In 2 Samuel 24 (cf. 1 Chronicles 21), we read how King David held a census to ascertain the number of his subjects. After he numbered the people, he knew that he had sinned by choosing to trust statistics rather than God. Gad came to David and informed him that because of this the Almighty will send one of three possible punishments: (1) famine for seven years, (2) David’s enemies chasing him for three months, or (3) a plague of pestilence against Israel. David chooses the third punishment because he prefers such punishment from a merciful God, rather than from the hands of humanity. Because the census did not include a redemption (cf. Exodus 30:12) the LORD struck down seventy thousand people in the land of Israel.
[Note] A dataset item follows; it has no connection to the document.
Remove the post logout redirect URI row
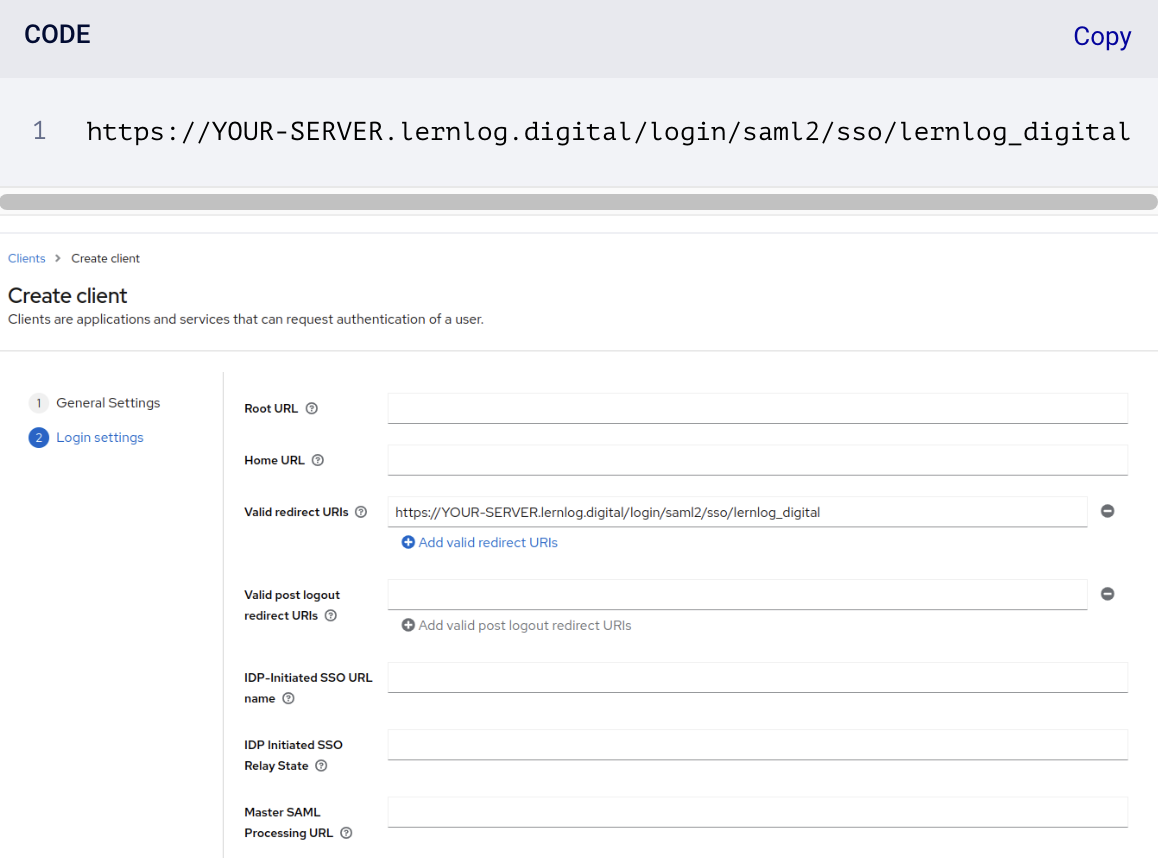[1107, 594]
When the angel came to punish the inhabitants of Jerusalem after the census, the LORD stayed his wrath for a short time (2 Sam 24:15-16). David saw God’s angel at the top of the threshing floor, which was just up the hill from his palace. He received a word from the Lord and hurried there to build an altar and to reach out to God (2 Sam 24:18). David quickly purchased the threshing floor and some cattle from a Jebusite. He built an altar and worshiped God through burnt-offering and supplications for his land and his people (2 Sam 24:24-25). The LORD was moved to compassion and stopped the plague. Something unexpected and unprecedented was about to occur in the aftermath of this calamity.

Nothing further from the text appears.